Type aware string to number conversion in C++

Question

Let's assume all the numbers in this world are positive integers and they can be represented by uintX_t C++ types.

Let's consider next awesome code to convert a std::string to a number:

#include <string>
#include <cstdint>
#include <iostream>

template <typename T>
T MyAwsomeConversionFunction(const std::string& value)
{
    T result = 0;
    for(auto it = value.begin(); it != value.end() && std::isdigit(*it); ++it)
    {
        result = result * 10 + *it - '0';
    }

    return result;
}

int main(int argc, const char * argv[])
{
    std::cout<<MyAwsomeConversionFunction<uint16_t>("1234")<<std::endl;
    std::cout<<MyAwsomeConversionFunction<uint16_t>("123456")<<std::endl;

    return 0;
}

As you can see there are multiple errors in this function, but I'm interested in a particular one: How to detect when my type is not large enough to contain the value (second conversion call as example) and avoid UB when making result = result * 10 + *it - '0';. I would like to know if that operation will exceed maximum value of T before making it. Is this possible?
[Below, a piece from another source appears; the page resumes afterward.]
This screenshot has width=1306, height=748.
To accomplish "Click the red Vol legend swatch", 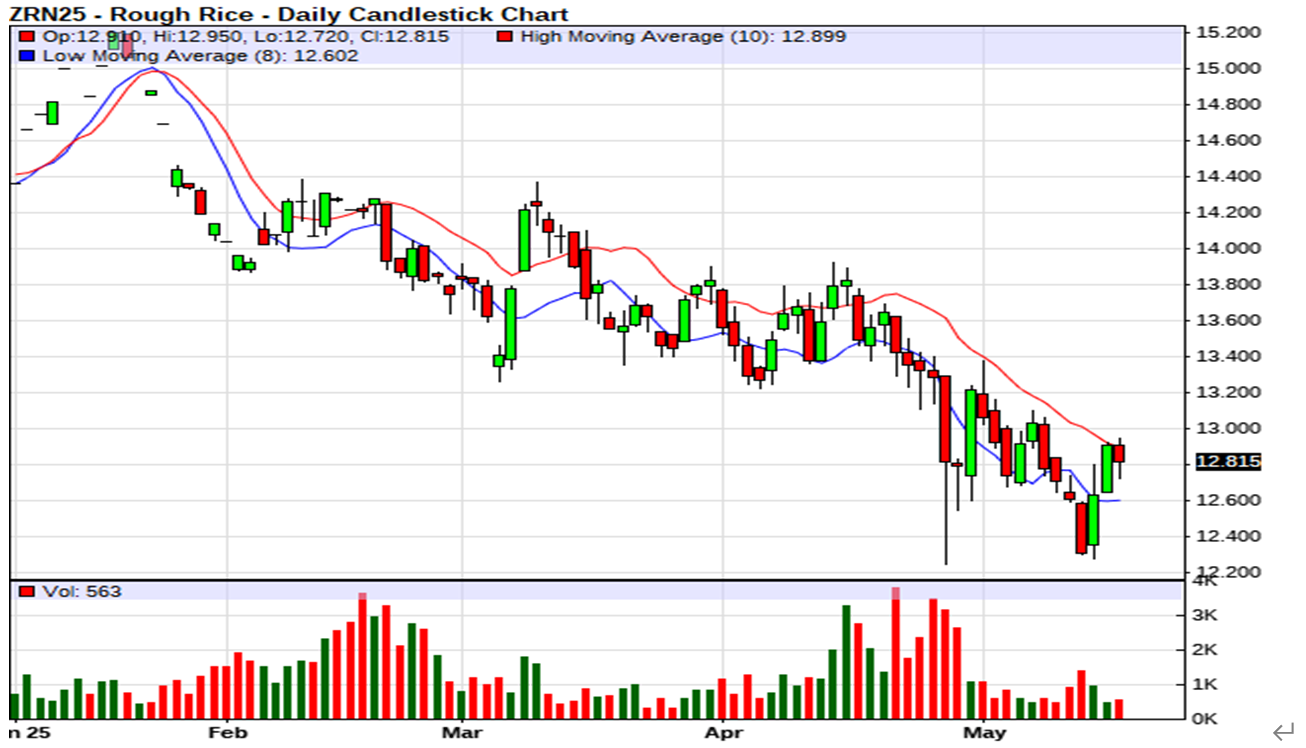I will coord(27,592).
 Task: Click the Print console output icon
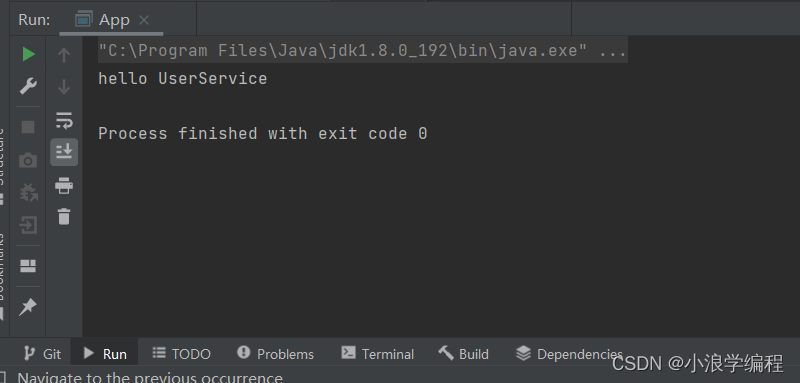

EDIT: please check Is signed integer overflow still undefined behavior in C++? for more info about UB on arithmetic operations in C++. I want to avoid executing the line result = result * 10 + *it - '0'; when the result will overflow. In the answer the line is still executed...

EDIT2: I found the answer here: How to detect integer overflow?

EDIT3: The accepted answer applies for signed types. For unsigned types Cheers and hth. - Alf answer is correct.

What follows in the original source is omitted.